--- start Data section ---

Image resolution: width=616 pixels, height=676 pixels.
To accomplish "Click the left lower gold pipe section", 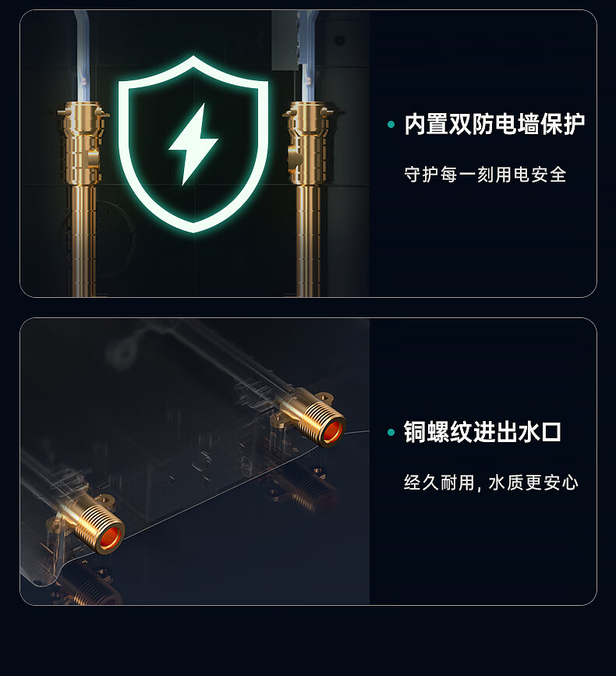I will (83, 241).
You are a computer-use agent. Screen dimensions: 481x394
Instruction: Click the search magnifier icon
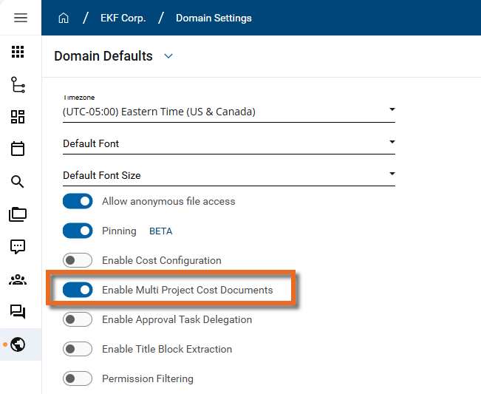click(x=18, y=182)
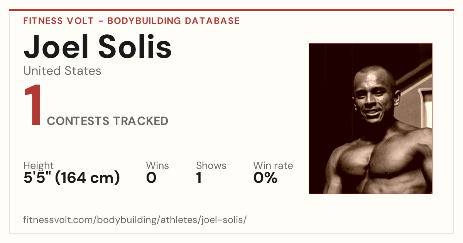Viewport: 463px width, 243px height.
Task: Click the Shows value 1
Action: pyautogui.click(x=199, y=178)
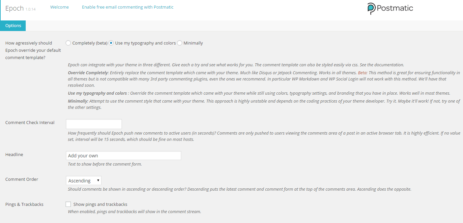Select the Minimally radio button
Viewport: 463px width, 223px height.
tap(180, 43)
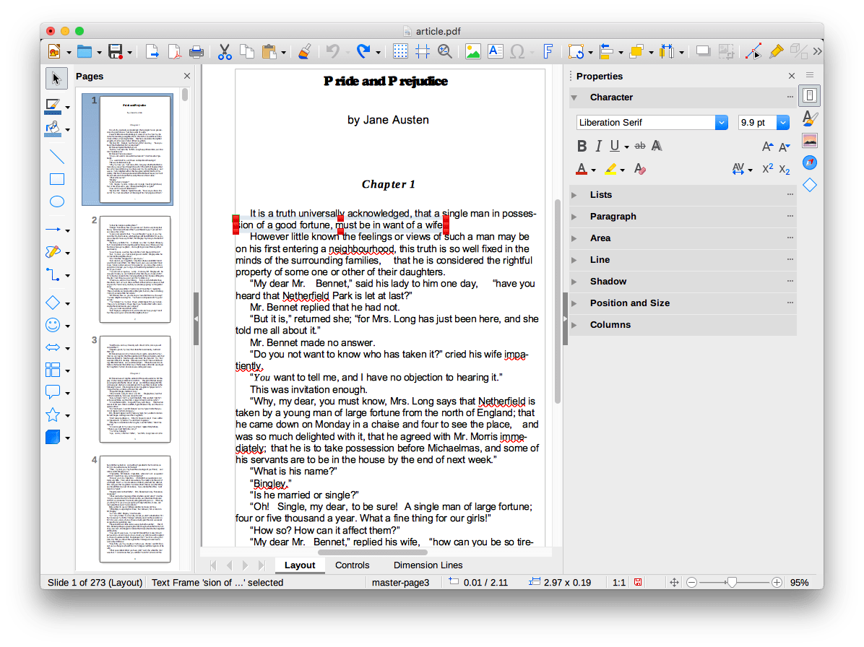Image resolution: width=864 pixels, height=647 pixels.
Task: Expand the Columns properties section
Action: click(610, 324)
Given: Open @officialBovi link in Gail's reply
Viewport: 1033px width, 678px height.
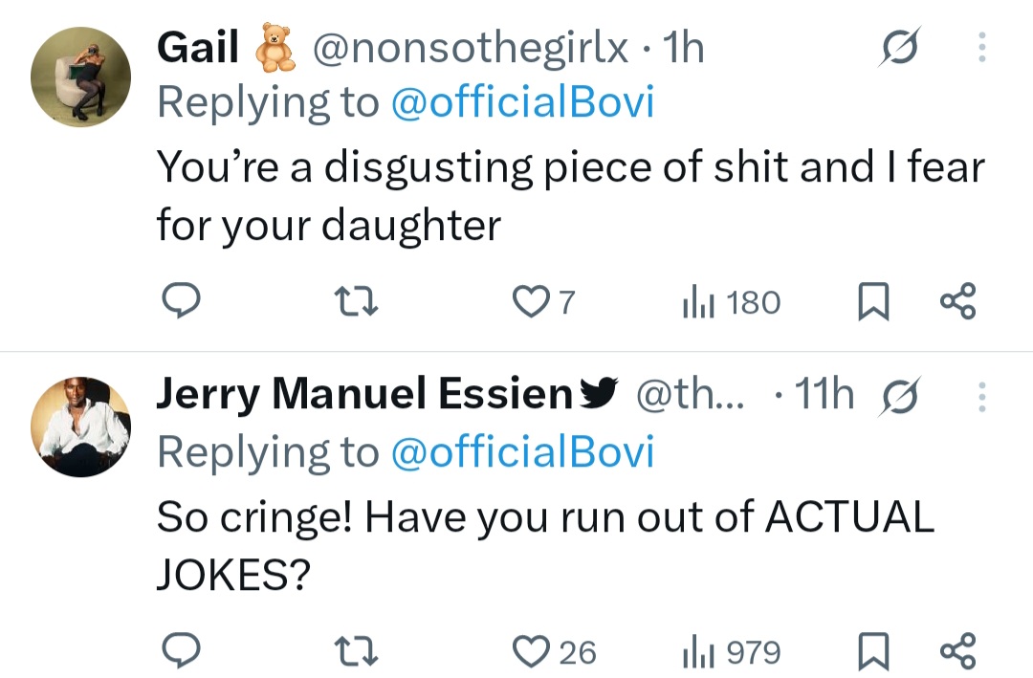Looking at the screenshot, I should 522,102.
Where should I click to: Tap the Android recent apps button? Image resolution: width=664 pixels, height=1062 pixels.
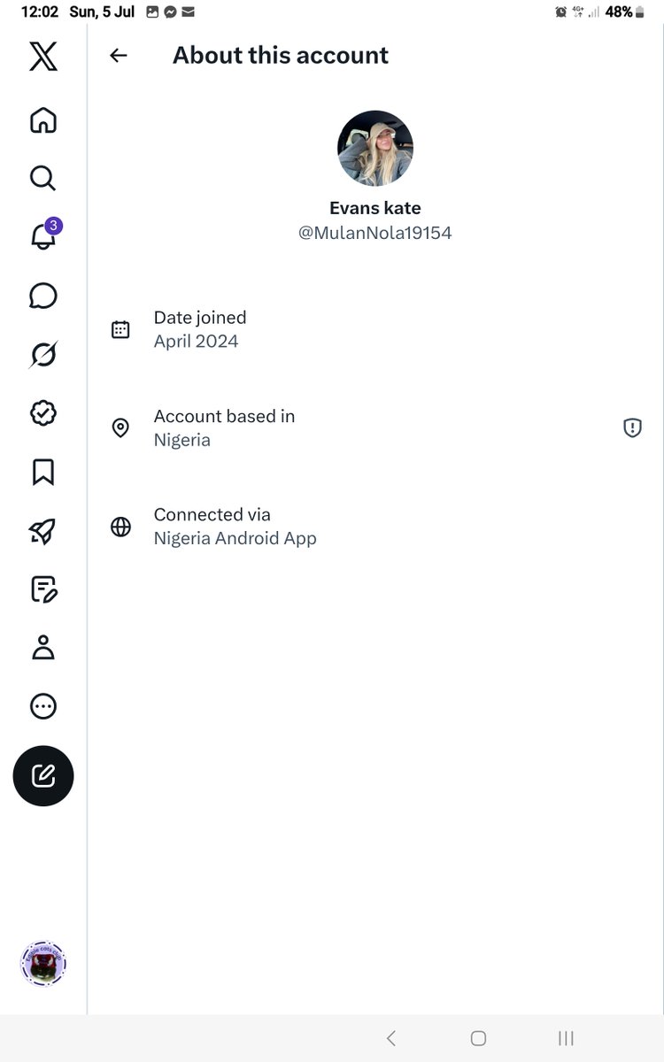566,1038
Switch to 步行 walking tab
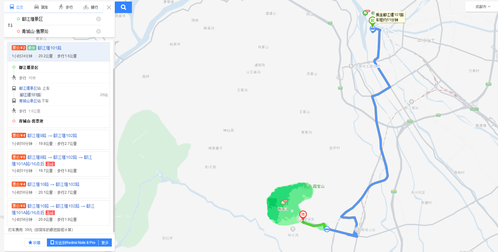The height and width of the screenshot is (252, 498). click(x=66, y=7)
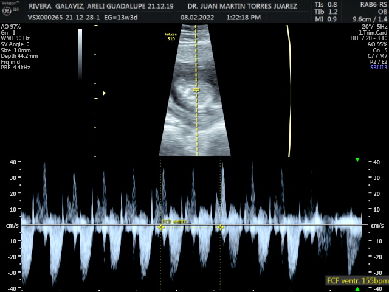The width and height of the screenshot is (389, 292).
Task: Select the right heart rate caliper cross
Action: (220, 226)
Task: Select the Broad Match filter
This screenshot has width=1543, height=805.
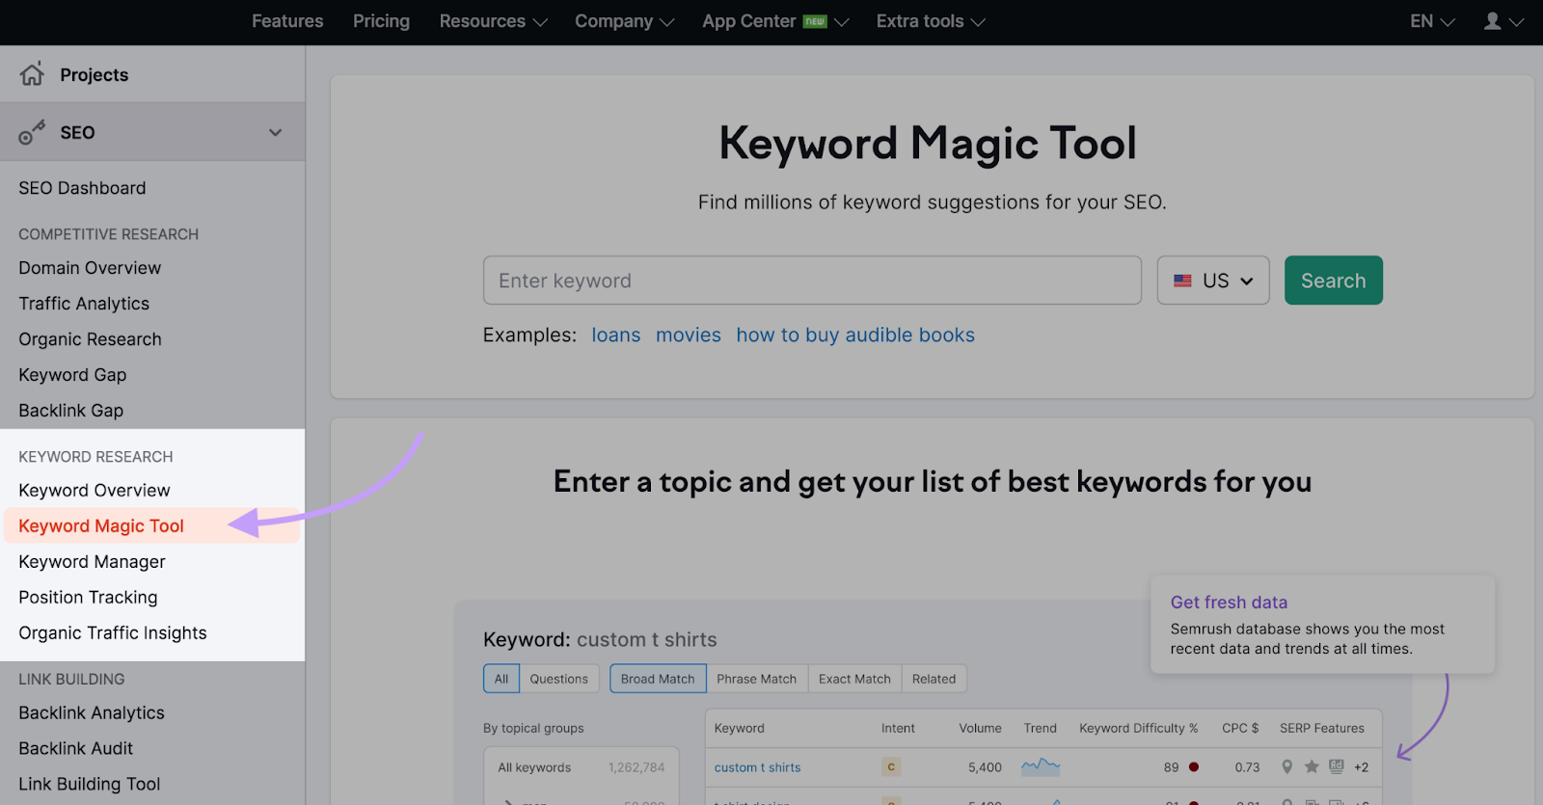Action: pyautogui.click(x=658, y=679)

--- end Data section ---

Exercise instructions:
Rewrite the part of the rows above that opens with the line containing "Task: Select the Broad Match filter" and closes with the end of the rows, requests included. Multiply every coordinate in the answers by 1.35 and round to whole numbers, rounding halves up. Leave the pictures out.

The solution:
Task: Select the Broad Match filter
This screenshot has width=1543, height=805.
Action: pyautogui.click(x=888, y=917)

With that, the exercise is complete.